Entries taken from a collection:
"""

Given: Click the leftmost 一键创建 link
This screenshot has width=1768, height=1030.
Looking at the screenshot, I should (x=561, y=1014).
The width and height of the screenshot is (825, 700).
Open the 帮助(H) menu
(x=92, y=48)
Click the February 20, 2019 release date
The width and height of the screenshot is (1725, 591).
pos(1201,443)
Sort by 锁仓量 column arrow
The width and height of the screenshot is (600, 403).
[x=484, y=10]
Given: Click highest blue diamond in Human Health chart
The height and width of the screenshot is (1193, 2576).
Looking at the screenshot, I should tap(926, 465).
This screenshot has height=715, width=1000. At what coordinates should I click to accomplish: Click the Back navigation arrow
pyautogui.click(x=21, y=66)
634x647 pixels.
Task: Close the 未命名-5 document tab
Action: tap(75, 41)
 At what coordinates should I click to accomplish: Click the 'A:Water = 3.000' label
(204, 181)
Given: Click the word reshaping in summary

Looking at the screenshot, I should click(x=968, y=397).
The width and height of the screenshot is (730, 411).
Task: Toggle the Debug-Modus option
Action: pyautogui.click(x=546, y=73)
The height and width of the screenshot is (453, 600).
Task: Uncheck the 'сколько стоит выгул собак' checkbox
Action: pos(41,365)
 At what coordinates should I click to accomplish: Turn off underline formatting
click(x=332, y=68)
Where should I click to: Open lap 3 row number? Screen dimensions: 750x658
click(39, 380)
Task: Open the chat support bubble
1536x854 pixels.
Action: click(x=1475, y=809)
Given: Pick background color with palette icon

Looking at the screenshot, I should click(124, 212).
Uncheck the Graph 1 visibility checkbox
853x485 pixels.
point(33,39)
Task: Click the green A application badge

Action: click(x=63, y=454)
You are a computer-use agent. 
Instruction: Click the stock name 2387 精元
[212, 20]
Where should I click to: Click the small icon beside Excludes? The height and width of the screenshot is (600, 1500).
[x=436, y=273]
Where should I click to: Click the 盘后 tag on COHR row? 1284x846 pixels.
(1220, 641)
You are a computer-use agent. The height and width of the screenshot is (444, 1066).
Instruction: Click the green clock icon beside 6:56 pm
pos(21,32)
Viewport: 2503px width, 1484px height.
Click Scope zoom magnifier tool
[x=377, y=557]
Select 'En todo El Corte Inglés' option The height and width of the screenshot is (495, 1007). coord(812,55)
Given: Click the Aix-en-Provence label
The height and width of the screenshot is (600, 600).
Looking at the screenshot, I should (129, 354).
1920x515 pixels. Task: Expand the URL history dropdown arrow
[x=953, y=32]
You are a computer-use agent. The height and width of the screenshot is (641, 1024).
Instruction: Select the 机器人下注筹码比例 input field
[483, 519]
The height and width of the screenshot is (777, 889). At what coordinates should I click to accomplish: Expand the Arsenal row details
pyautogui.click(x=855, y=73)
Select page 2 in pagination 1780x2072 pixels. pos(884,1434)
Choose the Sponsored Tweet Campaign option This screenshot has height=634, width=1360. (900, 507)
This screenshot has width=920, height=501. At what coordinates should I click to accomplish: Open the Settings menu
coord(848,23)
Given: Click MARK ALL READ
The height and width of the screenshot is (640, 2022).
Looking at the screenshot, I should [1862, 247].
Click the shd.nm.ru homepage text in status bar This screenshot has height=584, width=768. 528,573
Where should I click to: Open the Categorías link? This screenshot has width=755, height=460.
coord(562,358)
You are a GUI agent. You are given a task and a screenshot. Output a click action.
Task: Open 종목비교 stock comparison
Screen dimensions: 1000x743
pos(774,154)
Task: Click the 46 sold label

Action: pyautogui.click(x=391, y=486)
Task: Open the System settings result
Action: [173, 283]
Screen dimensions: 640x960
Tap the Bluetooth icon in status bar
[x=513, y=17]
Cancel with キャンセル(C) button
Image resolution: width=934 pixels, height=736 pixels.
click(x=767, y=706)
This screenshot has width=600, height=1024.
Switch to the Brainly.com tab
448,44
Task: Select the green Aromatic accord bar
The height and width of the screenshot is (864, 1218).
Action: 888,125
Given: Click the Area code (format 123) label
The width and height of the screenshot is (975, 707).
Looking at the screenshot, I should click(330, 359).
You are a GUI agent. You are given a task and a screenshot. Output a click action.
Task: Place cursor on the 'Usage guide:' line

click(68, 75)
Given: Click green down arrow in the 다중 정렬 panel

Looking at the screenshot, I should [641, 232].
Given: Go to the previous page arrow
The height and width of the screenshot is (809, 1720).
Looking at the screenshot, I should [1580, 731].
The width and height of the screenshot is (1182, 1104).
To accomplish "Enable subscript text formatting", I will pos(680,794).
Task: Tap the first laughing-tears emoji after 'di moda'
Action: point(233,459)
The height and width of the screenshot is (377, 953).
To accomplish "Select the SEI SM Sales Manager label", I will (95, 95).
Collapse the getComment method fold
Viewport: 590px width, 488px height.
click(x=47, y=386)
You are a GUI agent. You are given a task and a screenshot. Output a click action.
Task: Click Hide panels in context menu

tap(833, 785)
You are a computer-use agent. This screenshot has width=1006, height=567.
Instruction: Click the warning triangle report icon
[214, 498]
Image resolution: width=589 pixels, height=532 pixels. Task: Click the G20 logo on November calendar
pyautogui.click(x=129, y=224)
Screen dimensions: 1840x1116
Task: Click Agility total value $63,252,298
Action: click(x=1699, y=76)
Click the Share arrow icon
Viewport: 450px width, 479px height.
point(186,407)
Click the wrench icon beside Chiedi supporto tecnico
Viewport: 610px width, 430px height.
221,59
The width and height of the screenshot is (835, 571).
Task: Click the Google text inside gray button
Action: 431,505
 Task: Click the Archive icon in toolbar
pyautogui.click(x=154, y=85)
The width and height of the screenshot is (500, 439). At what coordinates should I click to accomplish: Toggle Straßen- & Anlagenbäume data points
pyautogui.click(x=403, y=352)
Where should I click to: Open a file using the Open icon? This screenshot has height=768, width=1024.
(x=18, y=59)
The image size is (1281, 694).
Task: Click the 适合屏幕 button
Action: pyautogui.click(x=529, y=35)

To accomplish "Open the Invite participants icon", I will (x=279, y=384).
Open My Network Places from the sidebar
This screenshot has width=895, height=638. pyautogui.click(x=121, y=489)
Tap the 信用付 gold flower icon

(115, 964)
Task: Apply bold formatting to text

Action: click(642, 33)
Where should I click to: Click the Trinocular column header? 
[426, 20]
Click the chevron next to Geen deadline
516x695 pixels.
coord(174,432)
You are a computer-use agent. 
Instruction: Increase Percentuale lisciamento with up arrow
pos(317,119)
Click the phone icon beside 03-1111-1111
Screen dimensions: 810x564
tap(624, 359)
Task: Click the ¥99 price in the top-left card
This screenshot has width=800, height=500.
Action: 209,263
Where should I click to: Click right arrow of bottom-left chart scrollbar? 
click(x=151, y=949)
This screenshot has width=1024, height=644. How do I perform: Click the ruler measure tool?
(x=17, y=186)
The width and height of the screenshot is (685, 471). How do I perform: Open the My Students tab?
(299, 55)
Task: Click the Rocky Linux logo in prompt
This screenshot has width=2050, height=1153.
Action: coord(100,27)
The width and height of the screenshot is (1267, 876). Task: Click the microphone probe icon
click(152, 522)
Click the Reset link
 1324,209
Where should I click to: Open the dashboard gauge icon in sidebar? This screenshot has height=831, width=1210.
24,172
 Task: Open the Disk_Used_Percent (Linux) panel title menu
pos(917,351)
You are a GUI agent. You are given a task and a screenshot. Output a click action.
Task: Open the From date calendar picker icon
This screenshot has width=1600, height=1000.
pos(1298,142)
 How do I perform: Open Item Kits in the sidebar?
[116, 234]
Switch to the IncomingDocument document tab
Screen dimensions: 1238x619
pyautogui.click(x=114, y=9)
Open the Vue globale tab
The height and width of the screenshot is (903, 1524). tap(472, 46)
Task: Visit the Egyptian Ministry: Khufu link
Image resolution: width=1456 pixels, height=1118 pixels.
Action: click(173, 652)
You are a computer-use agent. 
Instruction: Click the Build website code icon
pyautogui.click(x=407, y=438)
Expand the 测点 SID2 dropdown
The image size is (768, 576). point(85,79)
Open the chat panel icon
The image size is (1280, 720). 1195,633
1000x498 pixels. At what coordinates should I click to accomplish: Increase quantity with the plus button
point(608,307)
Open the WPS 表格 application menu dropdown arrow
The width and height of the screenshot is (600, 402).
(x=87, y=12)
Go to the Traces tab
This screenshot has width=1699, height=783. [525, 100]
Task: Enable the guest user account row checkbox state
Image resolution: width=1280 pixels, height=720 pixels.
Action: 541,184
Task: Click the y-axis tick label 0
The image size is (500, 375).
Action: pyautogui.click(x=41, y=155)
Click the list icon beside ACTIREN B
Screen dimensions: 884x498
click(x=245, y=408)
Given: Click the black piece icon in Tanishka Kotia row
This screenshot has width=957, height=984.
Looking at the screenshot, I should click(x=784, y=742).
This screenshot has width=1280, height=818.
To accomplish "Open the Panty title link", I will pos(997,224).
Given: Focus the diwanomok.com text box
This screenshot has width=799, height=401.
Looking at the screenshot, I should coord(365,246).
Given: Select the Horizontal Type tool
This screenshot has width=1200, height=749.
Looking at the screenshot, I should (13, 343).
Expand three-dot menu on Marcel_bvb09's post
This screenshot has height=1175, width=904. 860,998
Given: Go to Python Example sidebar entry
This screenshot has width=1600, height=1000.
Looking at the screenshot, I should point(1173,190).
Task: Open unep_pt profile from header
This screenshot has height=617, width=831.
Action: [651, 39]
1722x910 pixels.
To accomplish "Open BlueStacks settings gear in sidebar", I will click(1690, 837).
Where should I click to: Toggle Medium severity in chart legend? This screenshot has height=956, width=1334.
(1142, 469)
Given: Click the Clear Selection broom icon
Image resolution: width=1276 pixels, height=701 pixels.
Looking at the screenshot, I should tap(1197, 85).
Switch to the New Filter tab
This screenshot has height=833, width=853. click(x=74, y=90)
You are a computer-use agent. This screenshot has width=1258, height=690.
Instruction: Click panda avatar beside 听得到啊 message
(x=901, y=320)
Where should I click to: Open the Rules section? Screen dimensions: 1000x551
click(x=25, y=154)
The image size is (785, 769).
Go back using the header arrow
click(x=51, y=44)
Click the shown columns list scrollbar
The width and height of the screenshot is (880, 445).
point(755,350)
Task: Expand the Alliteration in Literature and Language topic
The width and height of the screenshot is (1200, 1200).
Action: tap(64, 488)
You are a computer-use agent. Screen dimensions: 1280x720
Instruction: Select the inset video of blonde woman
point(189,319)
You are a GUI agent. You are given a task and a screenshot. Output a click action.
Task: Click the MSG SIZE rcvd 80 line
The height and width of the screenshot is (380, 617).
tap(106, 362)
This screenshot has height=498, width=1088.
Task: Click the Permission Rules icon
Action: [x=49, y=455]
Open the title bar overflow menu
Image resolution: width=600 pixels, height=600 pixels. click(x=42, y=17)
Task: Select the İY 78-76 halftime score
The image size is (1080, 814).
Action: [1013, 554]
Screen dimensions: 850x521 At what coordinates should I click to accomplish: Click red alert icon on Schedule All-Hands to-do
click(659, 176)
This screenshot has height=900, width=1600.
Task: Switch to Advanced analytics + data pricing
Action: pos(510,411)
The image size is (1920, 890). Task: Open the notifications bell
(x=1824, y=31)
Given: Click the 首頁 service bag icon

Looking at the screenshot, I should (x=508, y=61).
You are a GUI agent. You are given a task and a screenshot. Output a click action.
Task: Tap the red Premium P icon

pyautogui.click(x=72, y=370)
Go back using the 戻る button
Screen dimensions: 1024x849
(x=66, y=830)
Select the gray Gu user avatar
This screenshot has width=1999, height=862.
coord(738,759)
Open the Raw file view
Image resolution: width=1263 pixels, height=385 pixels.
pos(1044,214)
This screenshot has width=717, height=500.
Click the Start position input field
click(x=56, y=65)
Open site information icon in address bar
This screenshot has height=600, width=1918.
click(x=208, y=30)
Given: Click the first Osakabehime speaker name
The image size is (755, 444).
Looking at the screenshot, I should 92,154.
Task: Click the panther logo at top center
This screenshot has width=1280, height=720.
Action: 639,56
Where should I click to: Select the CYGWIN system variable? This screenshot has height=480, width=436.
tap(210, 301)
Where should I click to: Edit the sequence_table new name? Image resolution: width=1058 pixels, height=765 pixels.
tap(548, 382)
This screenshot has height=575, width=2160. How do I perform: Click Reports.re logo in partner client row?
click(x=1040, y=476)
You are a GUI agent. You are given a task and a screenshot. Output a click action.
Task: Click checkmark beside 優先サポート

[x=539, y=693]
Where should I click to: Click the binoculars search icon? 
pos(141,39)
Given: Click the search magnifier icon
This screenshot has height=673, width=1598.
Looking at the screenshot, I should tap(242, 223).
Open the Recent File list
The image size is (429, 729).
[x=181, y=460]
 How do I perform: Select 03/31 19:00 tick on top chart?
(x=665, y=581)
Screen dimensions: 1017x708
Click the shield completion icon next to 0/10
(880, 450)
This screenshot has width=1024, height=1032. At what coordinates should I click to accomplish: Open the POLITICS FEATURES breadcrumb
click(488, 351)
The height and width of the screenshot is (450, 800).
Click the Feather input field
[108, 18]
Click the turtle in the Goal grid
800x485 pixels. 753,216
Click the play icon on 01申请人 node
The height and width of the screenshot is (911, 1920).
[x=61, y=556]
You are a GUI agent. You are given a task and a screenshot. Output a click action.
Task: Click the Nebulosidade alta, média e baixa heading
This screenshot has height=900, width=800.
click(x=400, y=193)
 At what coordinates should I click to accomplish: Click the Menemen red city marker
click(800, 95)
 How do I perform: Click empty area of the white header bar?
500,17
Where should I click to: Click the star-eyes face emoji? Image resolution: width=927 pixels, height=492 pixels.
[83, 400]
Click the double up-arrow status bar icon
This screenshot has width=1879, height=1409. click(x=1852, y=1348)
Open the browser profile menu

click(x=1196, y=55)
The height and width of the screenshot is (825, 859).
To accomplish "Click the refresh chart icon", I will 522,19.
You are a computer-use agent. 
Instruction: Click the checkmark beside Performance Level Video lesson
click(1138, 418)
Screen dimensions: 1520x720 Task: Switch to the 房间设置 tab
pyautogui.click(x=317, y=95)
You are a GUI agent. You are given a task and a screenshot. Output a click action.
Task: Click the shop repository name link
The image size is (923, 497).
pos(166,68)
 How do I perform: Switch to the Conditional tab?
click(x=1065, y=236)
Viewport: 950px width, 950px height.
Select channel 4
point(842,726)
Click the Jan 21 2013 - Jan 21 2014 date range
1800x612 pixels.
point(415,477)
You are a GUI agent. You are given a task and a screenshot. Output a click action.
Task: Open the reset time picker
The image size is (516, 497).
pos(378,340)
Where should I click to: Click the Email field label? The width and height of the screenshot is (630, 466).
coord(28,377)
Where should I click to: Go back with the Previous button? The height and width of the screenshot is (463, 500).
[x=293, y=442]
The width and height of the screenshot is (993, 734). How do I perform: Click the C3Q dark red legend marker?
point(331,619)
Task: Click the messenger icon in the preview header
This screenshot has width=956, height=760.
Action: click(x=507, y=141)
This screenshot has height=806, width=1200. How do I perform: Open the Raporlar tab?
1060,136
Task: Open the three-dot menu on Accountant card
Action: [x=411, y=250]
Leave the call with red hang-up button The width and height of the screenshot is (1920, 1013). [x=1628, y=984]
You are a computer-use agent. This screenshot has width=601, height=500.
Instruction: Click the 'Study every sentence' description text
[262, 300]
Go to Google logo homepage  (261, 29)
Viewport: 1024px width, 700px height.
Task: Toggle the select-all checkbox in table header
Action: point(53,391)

"""

**WHAT YOU ARE ASKED TO DO**. What you return should be the lines from the beginning of the records through the one that contains "Given: Click highest", repeated exactly and with no additions.

**EXERCISE OUTPUT**.
Given: Click the leftmost 一键创建 link
This screenshot has width=1768, height=1030.
Looking at the screenshot, I should (x=561, y=1014).
The width and height of the screenshot is (825, 700).
Open the 帮助(H) menu
(x=92, y=48)
Click the February 20, 2019 release date
The width and height of the screenshot is (1725, 591).
pos(1201,443)
Sort by 锁仓量 column arrow
The width and height of the screenshot is (600, 403).
[x=484, y=10]
Given: Click highest blue diamond in Human Health chart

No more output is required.